Carmen nos impresiona porque expresa, por encima de los
elementos pintorescos de sus escenarios andaluces y románticos, la decisión de
vivir en libertad hasta el final. De amar y dejar de amar según su libre
capricho. Es individualista, amiga del placer, pero sobre todo del aire libre y
la existencia sin trabas, caprichosa y violenta, sin reparo a otras normas que
las de su propio carácter. El ser gitana es una condición de su
anhelo libertario, pero no es una gitana sin más. Es atrevida, desafiante,
medio bruja y tan engañosa como sincera cuando le apetece. No trata de evitar
el cuchillo de José, sino que espera a que le dé muerte. Con el derecho que un rom tiene de matar a su romí. No quiere escapar a una muerte que
sabe próxima, es una gitana valiente y fatalista y, al mismo tiempo, es una
heroína a ultranza de la libertad del querer. Una mártir del amor libre y
libertario, una mujer fatal sin quererlo.

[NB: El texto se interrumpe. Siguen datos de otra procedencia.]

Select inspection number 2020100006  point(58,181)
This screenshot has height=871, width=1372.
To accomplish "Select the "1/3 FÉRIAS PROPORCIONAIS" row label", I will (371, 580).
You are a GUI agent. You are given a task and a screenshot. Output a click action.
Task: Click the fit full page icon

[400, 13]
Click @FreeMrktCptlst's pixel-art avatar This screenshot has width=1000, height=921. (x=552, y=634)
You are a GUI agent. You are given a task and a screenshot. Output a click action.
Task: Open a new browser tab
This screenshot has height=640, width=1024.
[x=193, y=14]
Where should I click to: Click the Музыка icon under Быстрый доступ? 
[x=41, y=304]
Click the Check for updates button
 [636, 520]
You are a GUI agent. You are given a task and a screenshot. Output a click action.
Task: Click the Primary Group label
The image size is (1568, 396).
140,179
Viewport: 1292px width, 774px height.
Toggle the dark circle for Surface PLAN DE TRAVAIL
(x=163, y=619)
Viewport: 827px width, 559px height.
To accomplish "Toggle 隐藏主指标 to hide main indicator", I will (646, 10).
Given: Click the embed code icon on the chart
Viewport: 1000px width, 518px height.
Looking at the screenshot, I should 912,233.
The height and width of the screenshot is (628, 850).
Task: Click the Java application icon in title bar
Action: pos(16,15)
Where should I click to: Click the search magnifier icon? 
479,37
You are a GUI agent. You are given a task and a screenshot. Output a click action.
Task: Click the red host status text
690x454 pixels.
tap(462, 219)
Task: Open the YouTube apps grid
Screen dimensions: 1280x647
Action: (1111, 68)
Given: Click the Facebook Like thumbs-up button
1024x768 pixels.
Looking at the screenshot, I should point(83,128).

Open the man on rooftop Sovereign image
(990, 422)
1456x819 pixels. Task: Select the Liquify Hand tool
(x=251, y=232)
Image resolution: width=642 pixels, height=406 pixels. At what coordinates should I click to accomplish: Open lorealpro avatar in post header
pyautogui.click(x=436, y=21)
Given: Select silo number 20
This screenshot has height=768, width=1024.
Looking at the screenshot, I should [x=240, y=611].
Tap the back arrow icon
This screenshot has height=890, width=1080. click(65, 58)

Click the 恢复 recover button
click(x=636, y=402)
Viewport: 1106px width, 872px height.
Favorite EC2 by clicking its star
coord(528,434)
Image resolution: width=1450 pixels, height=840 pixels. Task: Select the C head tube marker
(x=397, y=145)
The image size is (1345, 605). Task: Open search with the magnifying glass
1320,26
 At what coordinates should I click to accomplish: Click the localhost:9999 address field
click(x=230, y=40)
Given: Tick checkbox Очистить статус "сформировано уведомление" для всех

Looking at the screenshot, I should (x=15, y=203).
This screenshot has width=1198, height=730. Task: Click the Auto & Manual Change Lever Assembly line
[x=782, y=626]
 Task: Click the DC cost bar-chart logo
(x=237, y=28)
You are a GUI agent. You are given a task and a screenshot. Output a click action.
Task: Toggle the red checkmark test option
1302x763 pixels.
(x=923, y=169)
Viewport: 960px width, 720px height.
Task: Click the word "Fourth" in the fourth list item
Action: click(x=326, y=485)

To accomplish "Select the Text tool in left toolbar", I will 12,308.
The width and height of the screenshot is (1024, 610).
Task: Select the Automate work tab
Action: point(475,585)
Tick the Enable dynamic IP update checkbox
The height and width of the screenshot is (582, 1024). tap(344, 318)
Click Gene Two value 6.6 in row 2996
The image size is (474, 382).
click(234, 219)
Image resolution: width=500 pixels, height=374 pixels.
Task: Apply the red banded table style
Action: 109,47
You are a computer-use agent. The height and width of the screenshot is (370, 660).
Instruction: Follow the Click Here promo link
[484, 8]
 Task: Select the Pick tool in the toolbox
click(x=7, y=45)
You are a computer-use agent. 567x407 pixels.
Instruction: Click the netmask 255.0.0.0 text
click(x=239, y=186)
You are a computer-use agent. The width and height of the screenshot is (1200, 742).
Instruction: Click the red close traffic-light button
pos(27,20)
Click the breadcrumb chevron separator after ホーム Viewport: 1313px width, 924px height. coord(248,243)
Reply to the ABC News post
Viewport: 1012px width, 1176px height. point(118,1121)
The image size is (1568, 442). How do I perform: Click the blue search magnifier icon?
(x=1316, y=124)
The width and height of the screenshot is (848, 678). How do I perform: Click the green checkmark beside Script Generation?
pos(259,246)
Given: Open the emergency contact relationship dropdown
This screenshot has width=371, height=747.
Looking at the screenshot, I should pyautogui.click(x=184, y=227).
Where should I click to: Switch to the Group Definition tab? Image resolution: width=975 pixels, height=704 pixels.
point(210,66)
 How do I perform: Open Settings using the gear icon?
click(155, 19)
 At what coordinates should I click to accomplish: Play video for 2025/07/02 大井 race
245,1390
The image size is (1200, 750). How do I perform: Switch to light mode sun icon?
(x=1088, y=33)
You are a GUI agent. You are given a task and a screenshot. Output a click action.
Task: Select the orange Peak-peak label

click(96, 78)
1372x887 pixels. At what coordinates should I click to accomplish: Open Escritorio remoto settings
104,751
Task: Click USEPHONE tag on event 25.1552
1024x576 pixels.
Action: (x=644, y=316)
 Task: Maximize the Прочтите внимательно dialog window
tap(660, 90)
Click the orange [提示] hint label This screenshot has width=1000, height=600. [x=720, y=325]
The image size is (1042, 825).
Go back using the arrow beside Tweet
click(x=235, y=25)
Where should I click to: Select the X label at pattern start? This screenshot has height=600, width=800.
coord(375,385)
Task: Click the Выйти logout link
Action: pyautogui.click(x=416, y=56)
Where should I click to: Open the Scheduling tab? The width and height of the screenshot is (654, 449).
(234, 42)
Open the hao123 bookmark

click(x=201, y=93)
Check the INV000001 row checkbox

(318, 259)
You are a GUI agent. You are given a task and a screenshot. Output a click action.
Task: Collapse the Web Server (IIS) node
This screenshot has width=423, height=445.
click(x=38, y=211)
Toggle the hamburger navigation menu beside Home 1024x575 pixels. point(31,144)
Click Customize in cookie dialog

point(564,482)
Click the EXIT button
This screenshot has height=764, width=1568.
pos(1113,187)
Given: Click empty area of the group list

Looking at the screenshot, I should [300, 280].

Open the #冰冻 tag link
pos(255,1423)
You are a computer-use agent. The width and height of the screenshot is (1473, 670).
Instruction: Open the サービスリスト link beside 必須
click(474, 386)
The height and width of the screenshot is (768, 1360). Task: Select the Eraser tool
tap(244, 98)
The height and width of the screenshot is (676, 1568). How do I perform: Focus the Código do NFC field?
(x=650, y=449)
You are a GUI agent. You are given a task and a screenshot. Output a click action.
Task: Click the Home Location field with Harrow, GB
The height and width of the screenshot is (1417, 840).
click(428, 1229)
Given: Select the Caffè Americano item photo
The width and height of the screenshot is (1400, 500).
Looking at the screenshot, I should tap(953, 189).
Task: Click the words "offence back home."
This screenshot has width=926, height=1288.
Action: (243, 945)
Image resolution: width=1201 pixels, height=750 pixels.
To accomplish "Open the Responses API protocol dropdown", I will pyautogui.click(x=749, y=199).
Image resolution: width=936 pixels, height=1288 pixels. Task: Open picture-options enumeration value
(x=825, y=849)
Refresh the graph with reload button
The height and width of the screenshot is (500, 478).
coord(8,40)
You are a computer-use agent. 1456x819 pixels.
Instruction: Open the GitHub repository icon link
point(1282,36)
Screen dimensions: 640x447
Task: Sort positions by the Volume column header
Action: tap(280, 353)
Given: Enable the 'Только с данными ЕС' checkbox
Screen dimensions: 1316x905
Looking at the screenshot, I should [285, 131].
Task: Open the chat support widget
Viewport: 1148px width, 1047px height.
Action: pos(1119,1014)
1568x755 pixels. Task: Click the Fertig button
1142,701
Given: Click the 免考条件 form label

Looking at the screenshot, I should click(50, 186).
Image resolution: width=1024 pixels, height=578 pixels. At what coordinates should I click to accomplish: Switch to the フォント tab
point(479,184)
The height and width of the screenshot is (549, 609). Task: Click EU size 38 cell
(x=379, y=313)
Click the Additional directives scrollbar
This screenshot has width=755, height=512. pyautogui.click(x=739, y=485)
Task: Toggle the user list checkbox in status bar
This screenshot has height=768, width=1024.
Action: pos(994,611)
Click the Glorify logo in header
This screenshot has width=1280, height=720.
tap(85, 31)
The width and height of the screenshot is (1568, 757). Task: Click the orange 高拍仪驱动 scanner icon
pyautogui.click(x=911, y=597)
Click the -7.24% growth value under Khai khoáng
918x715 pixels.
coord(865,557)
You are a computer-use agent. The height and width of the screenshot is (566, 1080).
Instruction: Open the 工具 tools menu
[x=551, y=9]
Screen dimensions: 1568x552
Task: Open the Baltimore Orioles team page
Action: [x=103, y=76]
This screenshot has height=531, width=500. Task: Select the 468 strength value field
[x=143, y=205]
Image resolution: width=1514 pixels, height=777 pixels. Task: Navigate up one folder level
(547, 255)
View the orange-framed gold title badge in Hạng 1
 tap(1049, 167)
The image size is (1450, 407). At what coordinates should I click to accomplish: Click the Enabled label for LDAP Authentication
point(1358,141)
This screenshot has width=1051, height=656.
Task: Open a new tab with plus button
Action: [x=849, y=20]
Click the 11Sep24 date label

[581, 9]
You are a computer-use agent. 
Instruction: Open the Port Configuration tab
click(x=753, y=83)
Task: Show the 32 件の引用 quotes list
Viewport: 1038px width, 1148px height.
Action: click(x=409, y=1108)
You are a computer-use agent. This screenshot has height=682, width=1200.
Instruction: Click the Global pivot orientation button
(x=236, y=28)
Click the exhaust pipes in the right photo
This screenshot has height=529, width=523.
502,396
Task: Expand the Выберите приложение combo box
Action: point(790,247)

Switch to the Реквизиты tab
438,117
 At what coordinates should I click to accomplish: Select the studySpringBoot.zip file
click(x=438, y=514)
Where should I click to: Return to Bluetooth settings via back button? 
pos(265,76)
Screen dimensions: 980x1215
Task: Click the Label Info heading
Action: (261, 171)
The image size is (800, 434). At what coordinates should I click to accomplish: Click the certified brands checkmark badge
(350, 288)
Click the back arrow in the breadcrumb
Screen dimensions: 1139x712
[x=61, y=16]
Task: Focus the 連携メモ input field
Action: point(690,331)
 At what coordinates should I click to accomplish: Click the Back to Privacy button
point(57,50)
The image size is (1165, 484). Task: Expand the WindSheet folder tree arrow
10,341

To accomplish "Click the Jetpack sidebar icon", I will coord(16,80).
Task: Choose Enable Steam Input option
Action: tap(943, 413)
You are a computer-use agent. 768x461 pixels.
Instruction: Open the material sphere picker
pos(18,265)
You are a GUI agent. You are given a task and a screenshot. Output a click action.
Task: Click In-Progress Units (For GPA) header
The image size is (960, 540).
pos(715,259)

Es muy curioso que sea un escritor ilustrado y de estilo
frío y preciso, como Mérimée, quien nos haya dibujado la figura mítica de la
protagonista de un drama tan pasional. La novela corta Carmen es un prodigio narrativo, de un escritor francés poco
romántico, buen viajero, sagaz erudito, admirador de Stendhal y admirado por
Nietzsche. Recordemos cómo es el pobre don José, que por ella se ha hecho
bandido y contrabandista, y asesino por celos, que ha renunciado a todo para vivir
con Carmen, y quien la mata como último recurso, el que cuenta la historia,
pero sin aspavientos. (La narración breve de 1845 quedó envuelta, en la edición
definitiva de 1847, por unos capítulos que la arropan, en que Mérimée habla de
su viaje a Andalucía y de su interés folklórico por los gitanos, y con ese
marco mitiga un tanto la intensidad de la trágica historia.)
Cuando pensamos en Carmen
recordamos también algunas arias de la ópera (acaso en la voz de Maria Callas,
como muy bien apunta Lourdes Ortiz al tratar del tema en el último capítulo de El sueño de la pasión, Madrid, 1997) y
percibimos la clara lección trágica bajo la tonada de la habanera de Bizet: «L’amour c’est un oiseau rebelle / que nul n’en peut apprivoiser / et c’est en vain que l’on l’appelle / s’il lui convient de refuser…» El
triunfo del torero envuelve la muerte de Carmen y el lamento de don José en una
mágica atmósfera final. Contrasta esa festiva música de la ópera en su
brillante y fogoso ritmo, con el tono sencillo de la novela corta, pero el
relato y la ópera se replican muy bien, de modo admirable e inolvidable. Son
como melodías complementarias del mismo mito.